Stored items:
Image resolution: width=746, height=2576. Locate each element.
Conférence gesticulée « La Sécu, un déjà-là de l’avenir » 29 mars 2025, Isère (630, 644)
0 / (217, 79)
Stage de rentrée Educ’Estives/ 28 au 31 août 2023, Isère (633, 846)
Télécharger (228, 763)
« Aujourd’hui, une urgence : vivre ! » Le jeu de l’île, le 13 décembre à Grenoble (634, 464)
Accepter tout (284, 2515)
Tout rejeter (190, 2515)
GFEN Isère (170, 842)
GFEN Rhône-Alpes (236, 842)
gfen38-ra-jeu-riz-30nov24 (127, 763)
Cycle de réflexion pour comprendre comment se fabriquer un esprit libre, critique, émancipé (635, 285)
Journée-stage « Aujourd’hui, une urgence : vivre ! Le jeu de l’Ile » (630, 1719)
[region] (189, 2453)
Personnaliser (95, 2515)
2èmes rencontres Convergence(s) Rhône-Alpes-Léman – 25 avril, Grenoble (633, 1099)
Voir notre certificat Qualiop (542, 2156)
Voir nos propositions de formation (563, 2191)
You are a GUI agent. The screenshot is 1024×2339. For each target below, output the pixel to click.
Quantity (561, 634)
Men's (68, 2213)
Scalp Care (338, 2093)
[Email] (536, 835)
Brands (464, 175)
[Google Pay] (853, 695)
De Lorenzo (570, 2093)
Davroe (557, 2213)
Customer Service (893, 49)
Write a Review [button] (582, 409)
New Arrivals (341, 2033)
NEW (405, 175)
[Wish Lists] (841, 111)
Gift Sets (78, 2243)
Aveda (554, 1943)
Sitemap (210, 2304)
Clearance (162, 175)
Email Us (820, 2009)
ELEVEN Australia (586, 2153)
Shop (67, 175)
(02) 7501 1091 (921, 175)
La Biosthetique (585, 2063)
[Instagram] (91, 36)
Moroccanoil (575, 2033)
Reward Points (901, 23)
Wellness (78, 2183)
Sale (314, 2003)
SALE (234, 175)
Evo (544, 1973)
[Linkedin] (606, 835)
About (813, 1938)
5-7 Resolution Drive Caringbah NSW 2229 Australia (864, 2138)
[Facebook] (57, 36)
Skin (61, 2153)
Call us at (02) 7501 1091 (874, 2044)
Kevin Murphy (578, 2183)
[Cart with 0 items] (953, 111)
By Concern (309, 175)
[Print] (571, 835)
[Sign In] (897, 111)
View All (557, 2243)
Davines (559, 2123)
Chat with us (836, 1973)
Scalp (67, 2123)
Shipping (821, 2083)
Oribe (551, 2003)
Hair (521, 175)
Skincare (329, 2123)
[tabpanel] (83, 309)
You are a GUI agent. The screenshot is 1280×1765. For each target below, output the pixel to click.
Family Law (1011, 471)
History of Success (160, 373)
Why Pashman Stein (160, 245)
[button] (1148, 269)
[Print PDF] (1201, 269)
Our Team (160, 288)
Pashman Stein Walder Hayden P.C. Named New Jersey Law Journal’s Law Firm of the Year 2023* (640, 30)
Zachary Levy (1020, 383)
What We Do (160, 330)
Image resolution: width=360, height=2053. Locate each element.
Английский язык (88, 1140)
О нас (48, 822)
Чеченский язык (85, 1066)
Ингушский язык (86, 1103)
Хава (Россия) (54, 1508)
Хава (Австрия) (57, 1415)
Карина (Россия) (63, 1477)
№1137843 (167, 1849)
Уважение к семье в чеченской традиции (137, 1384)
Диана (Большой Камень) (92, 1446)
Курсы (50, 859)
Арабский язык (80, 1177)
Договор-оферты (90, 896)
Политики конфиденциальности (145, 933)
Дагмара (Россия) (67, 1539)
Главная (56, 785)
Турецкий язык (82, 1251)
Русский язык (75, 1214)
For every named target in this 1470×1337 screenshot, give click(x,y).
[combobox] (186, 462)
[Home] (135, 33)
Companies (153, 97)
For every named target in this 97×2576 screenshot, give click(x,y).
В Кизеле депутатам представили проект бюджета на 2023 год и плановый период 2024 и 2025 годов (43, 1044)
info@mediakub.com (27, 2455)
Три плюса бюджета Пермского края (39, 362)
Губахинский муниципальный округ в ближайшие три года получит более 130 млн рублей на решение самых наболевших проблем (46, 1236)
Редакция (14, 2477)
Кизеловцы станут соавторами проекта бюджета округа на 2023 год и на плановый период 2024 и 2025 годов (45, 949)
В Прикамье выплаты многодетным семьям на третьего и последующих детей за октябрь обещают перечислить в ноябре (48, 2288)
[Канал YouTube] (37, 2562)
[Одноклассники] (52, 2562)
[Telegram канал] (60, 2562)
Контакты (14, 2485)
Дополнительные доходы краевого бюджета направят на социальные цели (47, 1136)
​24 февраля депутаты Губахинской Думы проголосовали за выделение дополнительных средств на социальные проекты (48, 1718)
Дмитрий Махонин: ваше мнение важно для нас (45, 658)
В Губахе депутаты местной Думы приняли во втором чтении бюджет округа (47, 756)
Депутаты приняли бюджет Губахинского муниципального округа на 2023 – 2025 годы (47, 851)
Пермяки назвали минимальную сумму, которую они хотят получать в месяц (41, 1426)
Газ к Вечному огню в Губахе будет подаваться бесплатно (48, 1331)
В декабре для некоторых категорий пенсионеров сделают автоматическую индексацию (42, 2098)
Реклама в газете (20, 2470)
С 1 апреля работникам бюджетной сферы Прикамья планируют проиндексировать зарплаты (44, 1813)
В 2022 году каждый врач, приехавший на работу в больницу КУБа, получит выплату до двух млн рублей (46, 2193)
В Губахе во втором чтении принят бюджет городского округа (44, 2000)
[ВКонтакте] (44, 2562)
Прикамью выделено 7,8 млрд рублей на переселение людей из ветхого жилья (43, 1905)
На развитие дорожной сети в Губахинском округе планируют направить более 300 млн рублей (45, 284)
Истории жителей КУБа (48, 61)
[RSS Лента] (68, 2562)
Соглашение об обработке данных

Assigned task: Taking the records as a whole, report how many of their lines include the word "Pashman". Nothing but the number is wanted.

Reply to the exercise: 2